Many tech sectors pay well above the national average.

The photonics sector, for example, has an average employee GVA of £89,000 thousand.

And it’s important for us all in this chamber today as I draw to a conclusion, to remember the ultimate point of all this.

Technology can improve our quality of life, save our planet and support humankind.

It can keep us secure, protecting vital systems and services from attacks.

We’re producing agri tech, climate tech, cleantech, education tech and so much else.

And much of the emerging new technologies to help the public sector and public good are emerging through our successful CivTech programme as well.

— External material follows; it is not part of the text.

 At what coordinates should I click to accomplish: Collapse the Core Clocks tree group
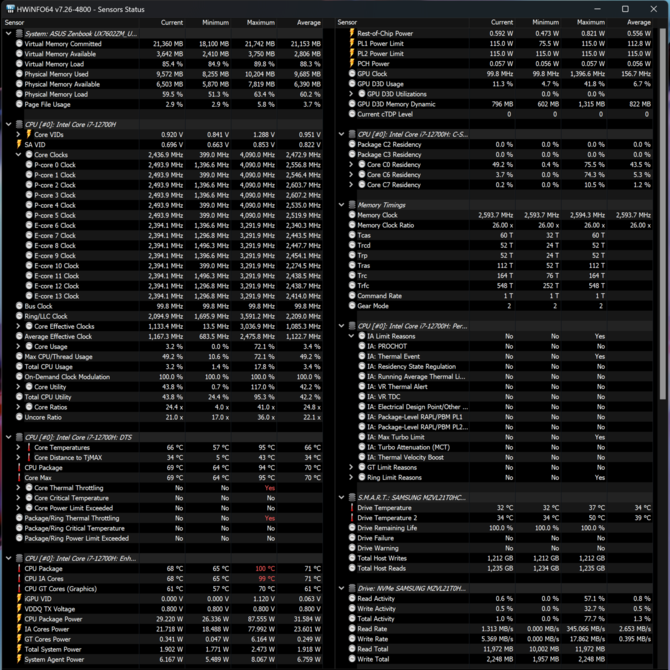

So in conclusion Deputy Presiding Officer, to ensure Scotland’s high-tech industries are equipped to meet future challenges, the Scottish Government will

  • continue to invest in digital and enabling infrastructure
  • we will work with business to develop a Green Industrial Strategy
  • we are going to convene the industries to come together to understand how we can better support and drive collaboration between these high tech industries
  • we want to explore the appointment of ambassadors for instance for each of these high-tech industries
  • we want to promote Scotland’s position as a science and technology nation

It’s 25 years since the opening of this Parliament. We have witnessed enormous changes in that time.

And 25 years from now the world won’t be the same as it is today.

But Scotland is in a position of strength.

And Scotland can be, and if we play to our advantages, will be, a hub of world class science and technology and I urge Parliament to support the motion.